(WORK INSTRUCTIONS): From the data below, set down exactly the lines between the one holding "Click the orange" and the one holding "Task: Mute the Drums track", inclusive, and no others.

(DATA IN THIS EXERCISE):
::::::

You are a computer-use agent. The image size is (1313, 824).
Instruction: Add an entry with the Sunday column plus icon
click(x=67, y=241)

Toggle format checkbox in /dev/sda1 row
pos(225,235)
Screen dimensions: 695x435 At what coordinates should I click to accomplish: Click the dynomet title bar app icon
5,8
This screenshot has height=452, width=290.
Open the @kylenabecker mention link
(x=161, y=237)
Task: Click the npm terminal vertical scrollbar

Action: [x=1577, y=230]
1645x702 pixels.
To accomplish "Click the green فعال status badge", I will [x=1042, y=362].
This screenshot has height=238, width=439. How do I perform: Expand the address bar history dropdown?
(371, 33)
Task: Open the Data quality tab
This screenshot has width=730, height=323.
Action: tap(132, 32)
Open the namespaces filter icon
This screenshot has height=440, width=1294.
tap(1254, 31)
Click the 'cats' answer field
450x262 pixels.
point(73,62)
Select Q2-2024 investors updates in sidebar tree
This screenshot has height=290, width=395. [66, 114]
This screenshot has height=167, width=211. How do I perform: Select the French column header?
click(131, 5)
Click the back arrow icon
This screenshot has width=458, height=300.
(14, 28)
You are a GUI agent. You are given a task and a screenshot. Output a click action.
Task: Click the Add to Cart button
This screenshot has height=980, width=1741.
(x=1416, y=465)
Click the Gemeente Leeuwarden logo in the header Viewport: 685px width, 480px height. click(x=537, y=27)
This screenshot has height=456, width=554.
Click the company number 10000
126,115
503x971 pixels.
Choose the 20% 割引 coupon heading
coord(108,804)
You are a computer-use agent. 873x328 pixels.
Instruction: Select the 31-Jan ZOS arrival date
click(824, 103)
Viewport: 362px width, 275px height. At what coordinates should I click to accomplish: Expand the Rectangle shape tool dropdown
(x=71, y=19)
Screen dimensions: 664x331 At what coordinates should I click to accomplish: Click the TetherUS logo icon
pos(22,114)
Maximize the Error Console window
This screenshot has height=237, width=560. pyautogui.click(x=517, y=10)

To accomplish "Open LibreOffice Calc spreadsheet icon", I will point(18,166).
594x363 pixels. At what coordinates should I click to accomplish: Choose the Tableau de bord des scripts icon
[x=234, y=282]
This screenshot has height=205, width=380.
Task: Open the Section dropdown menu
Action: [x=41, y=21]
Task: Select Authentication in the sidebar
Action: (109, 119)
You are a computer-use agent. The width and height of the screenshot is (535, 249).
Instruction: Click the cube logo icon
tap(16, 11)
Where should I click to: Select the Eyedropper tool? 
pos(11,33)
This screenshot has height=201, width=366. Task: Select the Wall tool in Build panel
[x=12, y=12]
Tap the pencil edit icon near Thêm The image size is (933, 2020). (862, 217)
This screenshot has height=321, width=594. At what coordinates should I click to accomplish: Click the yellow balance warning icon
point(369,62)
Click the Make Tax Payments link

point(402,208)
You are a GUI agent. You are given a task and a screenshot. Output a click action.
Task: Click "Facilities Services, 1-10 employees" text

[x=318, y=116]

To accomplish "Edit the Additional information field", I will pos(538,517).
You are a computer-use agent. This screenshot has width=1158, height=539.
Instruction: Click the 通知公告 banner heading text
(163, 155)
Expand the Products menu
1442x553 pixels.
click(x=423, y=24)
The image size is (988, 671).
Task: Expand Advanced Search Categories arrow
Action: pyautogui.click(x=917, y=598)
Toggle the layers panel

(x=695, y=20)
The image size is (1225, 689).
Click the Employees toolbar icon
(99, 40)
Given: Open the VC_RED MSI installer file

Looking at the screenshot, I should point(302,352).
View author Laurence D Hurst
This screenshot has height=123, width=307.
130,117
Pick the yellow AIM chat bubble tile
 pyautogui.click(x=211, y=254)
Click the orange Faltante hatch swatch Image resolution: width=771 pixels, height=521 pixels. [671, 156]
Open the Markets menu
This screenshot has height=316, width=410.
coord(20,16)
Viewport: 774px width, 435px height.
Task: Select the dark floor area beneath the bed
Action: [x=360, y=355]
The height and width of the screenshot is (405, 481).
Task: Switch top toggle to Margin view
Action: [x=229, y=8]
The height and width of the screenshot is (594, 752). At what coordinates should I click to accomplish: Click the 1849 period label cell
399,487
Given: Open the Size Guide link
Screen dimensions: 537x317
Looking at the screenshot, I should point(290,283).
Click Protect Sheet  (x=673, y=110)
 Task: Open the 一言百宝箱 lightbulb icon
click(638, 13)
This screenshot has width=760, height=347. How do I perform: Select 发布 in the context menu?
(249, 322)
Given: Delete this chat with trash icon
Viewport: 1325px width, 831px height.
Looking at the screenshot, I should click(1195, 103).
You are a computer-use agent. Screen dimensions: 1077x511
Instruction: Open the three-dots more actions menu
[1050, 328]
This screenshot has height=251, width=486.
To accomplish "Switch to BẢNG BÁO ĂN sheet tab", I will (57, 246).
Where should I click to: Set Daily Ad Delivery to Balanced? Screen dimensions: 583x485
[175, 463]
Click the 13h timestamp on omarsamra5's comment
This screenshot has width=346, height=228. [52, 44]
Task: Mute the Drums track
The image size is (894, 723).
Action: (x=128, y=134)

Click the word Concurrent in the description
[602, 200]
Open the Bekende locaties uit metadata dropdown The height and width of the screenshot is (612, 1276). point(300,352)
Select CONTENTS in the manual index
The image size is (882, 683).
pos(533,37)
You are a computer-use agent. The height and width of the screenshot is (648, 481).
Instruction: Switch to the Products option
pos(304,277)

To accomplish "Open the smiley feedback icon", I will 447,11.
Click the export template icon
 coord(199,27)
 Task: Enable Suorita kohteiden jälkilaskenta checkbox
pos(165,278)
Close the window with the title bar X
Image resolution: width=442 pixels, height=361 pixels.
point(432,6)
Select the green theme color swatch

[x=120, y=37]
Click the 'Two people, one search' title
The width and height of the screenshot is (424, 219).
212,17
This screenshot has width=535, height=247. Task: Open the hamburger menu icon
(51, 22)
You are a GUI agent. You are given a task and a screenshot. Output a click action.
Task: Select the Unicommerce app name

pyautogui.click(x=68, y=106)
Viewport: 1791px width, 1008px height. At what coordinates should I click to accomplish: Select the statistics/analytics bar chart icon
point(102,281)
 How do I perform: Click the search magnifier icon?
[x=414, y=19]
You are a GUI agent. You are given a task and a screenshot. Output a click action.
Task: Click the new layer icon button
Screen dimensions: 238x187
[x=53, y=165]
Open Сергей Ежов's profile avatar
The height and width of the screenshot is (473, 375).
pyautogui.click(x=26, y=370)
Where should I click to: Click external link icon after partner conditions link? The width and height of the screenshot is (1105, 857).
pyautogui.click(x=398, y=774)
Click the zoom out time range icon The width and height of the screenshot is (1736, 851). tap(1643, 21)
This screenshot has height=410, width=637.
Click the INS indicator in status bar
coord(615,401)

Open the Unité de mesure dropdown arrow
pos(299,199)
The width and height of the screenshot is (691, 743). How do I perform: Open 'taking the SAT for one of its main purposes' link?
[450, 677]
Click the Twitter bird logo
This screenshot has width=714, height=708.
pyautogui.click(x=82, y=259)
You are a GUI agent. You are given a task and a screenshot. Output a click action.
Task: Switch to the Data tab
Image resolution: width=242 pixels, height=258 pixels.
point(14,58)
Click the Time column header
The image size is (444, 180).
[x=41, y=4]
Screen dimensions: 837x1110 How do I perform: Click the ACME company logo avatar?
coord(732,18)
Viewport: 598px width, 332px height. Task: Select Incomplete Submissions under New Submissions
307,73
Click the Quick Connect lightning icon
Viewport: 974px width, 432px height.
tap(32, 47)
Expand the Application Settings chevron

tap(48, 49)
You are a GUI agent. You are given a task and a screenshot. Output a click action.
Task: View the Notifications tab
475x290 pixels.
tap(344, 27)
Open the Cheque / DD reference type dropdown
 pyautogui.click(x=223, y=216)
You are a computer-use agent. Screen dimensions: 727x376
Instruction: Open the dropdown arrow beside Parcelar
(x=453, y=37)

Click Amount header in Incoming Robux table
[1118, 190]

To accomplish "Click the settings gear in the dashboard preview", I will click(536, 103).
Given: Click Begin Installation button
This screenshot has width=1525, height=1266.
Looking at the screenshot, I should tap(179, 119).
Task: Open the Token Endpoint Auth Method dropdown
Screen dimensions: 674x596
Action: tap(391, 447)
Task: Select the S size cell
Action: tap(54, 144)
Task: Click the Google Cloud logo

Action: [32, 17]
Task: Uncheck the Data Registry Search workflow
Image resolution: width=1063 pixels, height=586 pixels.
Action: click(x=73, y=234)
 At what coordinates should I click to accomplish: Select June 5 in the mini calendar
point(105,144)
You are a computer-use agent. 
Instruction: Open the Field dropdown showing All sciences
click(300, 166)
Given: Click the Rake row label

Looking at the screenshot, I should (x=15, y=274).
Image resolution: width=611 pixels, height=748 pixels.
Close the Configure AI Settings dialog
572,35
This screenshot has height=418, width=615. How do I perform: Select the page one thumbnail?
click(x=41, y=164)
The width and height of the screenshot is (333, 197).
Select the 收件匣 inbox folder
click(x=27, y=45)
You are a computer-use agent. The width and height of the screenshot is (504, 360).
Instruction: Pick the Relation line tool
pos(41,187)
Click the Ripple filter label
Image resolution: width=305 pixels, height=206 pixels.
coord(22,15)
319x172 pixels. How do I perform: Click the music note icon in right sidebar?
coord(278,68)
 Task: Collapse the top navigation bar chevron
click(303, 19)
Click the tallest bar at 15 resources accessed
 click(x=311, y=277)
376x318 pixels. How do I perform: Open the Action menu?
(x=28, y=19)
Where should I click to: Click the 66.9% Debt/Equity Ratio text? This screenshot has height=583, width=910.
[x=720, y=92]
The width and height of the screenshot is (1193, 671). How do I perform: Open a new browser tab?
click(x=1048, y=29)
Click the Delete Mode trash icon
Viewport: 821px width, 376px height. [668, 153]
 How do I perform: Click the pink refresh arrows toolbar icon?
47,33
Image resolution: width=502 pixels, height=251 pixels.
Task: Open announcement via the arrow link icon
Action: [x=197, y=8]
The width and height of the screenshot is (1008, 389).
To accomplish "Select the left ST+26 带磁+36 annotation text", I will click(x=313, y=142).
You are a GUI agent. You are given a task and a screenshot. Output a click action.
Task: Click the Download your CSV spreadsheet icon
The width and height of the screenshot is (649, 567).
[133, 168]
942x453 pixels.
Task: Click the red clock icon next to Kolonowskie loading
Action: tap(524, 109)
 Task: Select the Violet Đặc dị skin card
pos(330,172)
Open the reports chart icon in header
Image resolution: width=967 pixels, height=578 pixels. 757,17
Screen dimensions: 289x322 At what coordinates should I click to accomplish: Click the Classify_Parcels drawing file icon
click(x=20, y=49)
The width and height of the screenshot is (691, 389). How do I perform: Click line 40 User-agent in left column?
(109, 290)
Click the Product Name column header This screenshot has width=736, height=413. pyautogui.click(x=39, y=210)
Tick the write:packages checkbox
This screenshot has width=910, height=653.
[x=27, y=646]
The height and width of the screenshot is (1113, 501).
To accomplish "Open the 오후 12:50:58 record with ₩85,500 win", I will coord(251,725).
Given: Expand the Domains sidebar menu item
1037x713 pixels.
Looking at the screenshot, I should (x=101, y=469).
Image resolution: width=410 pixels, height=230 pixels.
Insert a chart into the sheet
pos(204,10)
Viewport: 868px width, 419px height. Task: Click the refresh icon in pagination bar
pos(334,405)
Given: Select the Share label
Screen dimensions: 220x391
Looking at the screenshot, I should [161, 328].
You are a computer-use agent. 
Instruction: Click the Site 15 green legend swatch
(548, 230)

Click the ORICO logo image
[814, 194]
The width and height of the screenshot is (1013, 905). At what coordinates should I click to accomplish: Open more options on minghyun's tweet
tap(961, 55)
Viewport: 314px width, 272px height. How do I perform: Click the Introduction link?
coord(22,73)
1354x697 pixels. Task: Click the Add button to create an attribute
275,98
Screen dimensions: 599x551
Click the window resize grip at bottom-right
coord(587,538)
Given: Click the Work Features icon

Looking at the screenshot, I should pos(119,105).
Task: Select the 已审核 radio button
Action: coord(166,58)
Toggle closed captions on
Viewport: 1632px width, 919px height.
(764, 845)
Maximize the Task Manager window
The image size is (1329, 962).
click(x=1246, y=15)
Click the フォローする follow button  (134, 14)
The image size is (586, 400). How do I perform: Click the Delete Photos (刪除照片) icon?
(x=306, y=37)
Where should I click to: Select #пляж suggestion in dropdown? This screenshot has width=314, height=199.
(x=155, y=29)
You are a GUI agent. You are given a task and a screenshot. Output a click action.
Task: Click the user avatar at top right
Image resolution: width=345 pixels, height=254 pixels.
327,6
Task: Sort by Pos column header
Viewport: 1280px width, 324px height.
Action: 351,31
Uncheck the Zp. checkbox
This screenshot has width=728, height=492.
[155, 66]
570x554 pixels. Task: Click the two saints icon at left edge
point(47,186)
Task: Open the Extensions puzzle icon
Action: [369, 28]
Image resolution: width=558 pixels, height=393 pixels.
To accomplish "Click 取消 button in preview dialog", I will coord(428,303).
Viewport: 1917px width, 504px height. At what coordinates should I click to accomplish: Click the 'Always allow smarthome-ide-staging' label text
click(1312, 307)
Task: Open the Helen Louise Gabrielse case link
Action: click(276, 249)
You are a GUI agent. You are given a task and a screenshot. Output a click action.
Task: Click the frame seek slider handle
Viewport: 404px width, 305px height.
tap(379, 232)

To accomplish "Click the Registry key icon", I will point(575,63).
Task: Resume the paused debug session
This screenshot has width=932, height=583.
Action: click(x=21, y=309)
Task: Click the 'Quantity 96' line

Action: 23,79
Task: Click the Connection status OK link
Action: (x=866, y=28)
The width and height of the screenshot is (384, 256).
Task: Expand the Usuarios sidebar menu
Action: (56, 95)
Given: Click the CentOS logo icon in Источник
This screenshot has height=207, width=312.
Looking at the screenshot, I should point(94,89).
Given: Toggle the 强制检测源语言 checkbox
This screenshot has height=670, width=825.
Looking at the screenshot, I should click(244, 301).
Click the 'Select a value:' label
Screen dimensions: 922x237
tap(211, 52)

::::::

(EXPECTED ANSWER):
Click the orange Faltante hatch swatch Image resolution: width=771 pixels, height=521 pixels. [671, 156]
Open the Markets menu
This screenshot has height=316, width=410.
coord(20,16)
Viewport: 774px width, 435px height.
Task: Select the dark floor area beneath the bed
Action: [x=360, y=355]
The height and width of the screenshot is (405, 481).
Task: Switch top toggle to Margin view
Action: [x=229, y=8]
The height and width of the screenshot is (594, 752). At what coordinates should I click to accomplish: Click the 1849 period label cell
399,487
Given: Open the Size Guide link
Screen dimensions: 537x317
Looking at the screenshot, I should point(290,283).
Click Protect Sheet  (x=673, y=110)
 Task: Open the 一言百宝箱 lightbulb icon
click(638, 13)
This screenshot has width=760, height=347. How do I perform: Select 发布 in the context menu?
(249, 322)
Given: Delete this chat with trash icon
Viewport: 1325px width, 831px height.
Looking at the screenshot, I should click(1195, 103).
You are a computer-use agent. Screen dimensions: 1077x511
Instruction: Open the three-dots more actions menu
[1050, 328]
This screenshot has height=251, width=486.
To accomplish "Switch to BẢNG BÁO ĂN sheet tab", I will (57, 246).
Where should I click to: Set Daily Ad Delivery to Balanced? Screen dimensions: 583x485
[175, 463]
Click the 13h timestamp on omarsamra5's comment
This screenshot has width=346, height=228. [52, 44]
Task: Mute the Drums track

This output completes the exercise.